Nice, that's a character from one of my campaigns from a while ago, right, yeah, it turned out pretty well too. That one's actually printed at like three or four X scale basically as big as I could get it on the printer, and it took something like 24 hours to print it out, but it turned out great.

0:31:41 - Shawn Powers
And you kept the amorphous blob right and named it.

0:31:44 - Jonathan Bennett
Yeah, that's somewhere around here. I try painting that too. I'm very sort of a novice when it comes to painting miniatures. The paint work on that one didn't turn out as well, but yeah, I've worked on painting it too and it looks fairly nice.

0:32:00 - Shawn Powers
All right. So apparently this is a I mean it's nerdy, I guess a little techie. What kind of paints do you end up? Is it like acrylic paint staff to use like stinky?

0:32:11 - Jonathan Bennett
I went with acrylic. Now they're not stinky at all. I just I got the one of the cheap sets off of Amazon and so there, actually there is an open source angle here. Even if your printer is not running open source firmware, most of the things that you print are going to be some iteration, some variation of an open source license.
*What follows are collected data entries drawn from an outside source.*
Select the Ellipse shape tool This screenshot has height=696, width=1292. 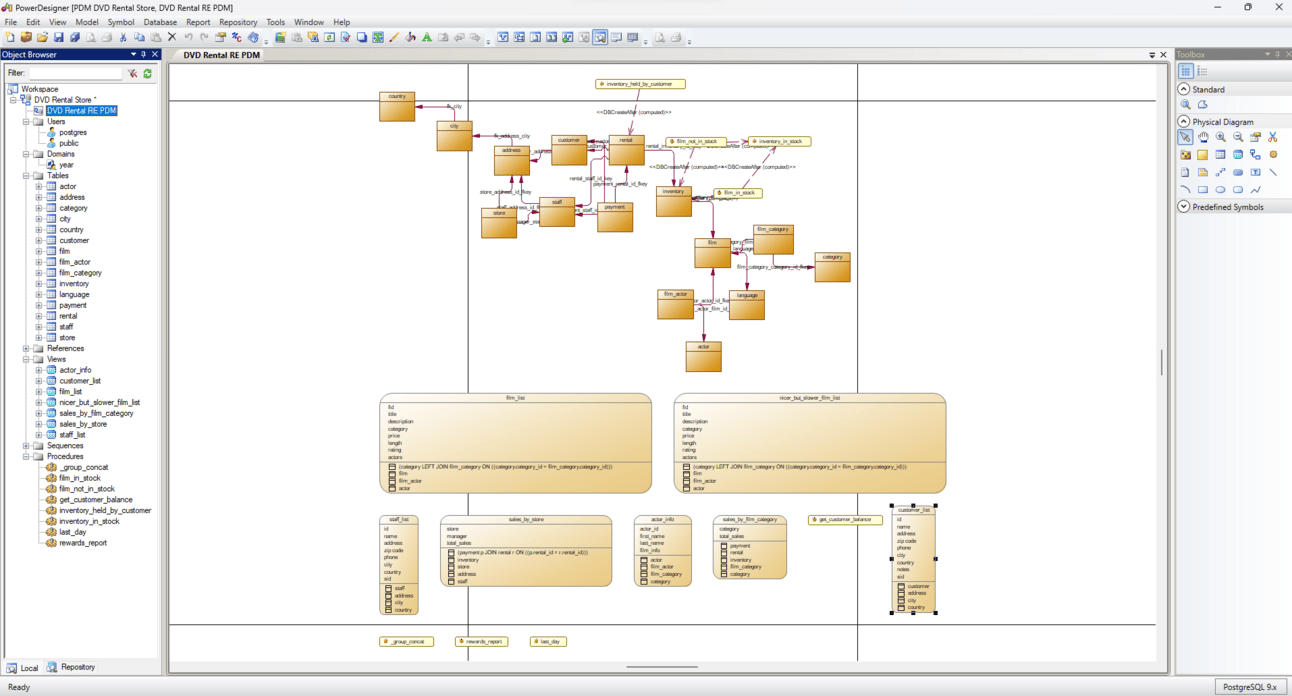(1220, 190)
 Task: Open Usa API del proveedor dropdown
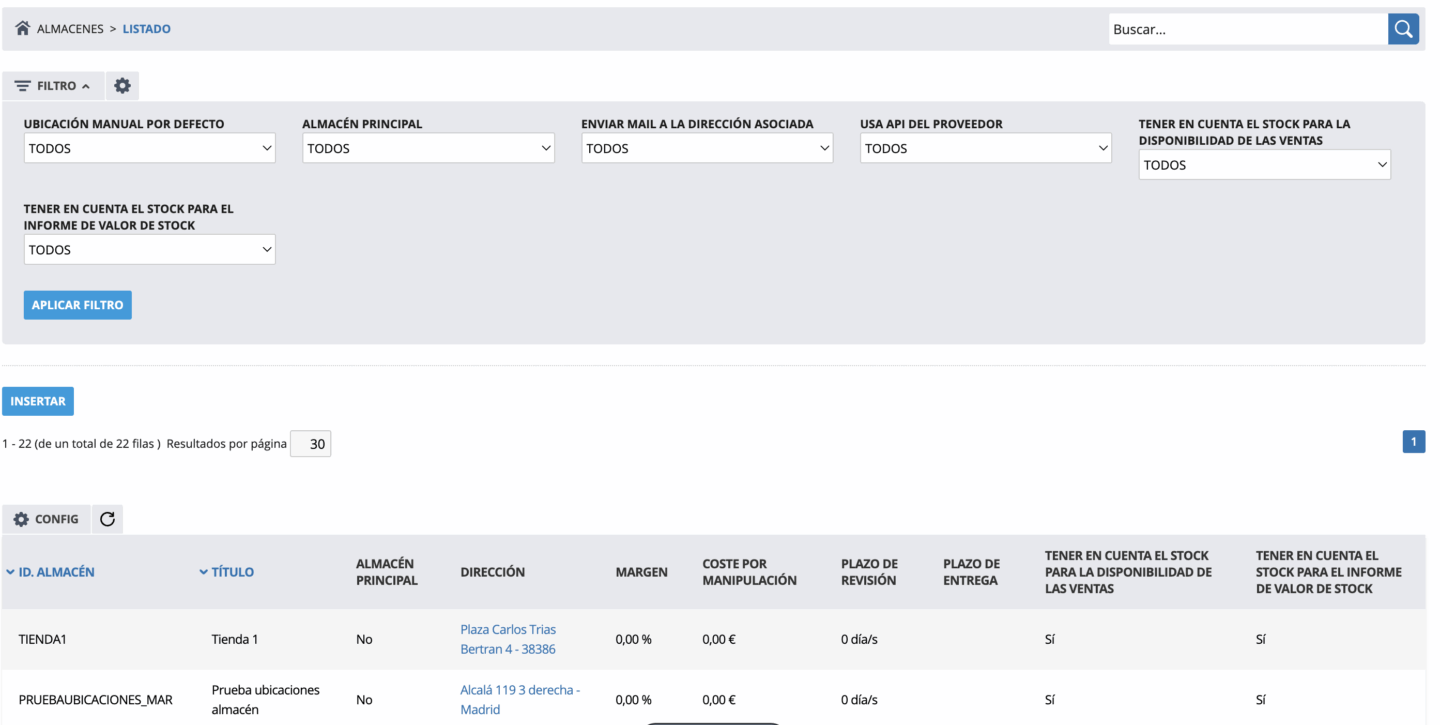(x=985, y=148)
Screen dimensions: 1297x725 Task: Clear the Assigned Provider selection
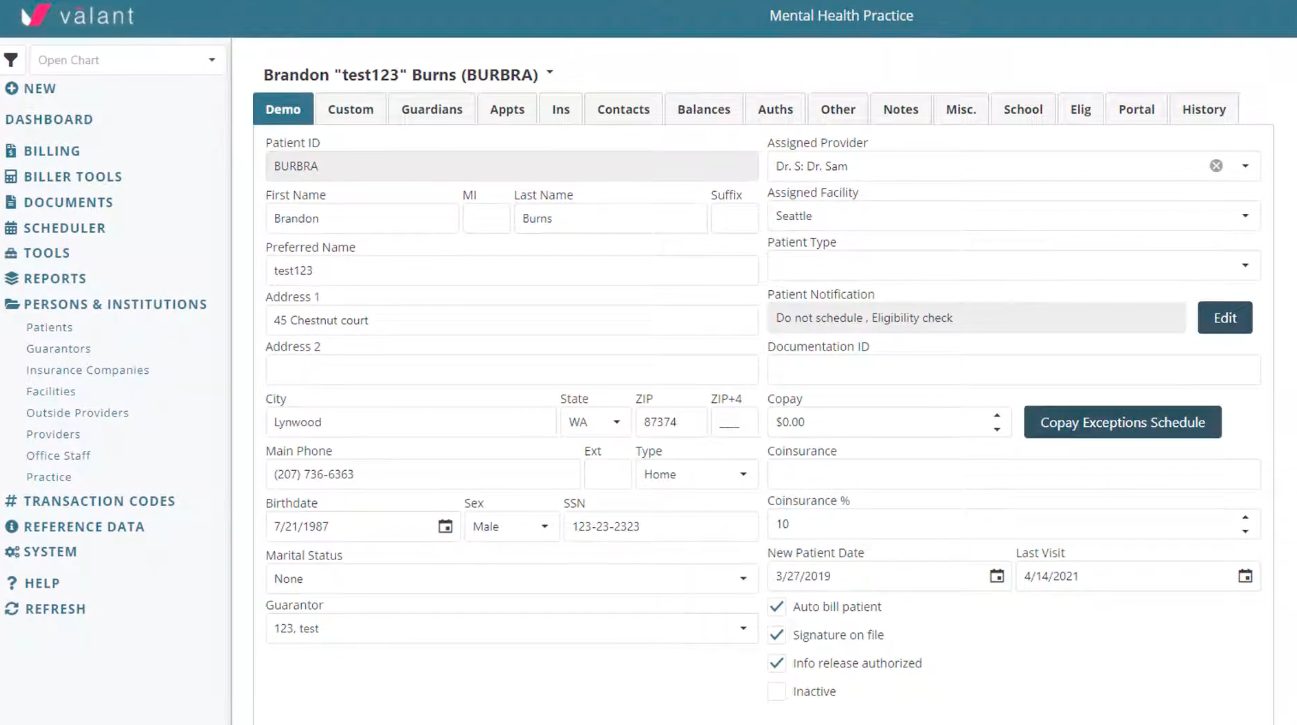click(1216, 166)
And I want to say I'm of the opinion that 3D printing has almost done as much for making things for normal people as open source licensing did for making software for normal people.

Because you can, you can go from well, you can go from an idea to having something physical very quickly with 3D printing. But you can also share those ideas and those designs and have them printed out. So you can go to printablescom and I'm pretty sure there you can tell it. I want to sort this by license and only show me you know permissive open hardware sort of licenses. You can find things where people have shared. You know cases for electronics I don't have any of my other neat prints right in front of me here but all kinds of stuff that you know. You put an open hardware license on it, you share it and it just it's, it's really become sort of transformative for making those sort of little knickknacks and bits and bobs that you need for all sorts of hardware projects.

0:33:35 - Shawn Powers
I'm hoping that it becomes a useful thing for me. Like I said, over the years I haven't had a real rationale for it, but now that my wife needs one, well, I'm going to be able to use it too. Like my first project, I have this, the Ember mug that you see me drinking all the time out of, and you know it keeps keeps your coffee at the perfect temperature. And this is the charging coaster. It's got two little Pogo pins on it and it's like out of 19 volt power supply and it just seems like my perfect project. So I'm looking forward to doing that, because they're like 40 bucks and that seems excessive to buy a brand name replacement. So anyway, that was my whole topic. Thank you for indulging me with, with making me feel better about my purchase.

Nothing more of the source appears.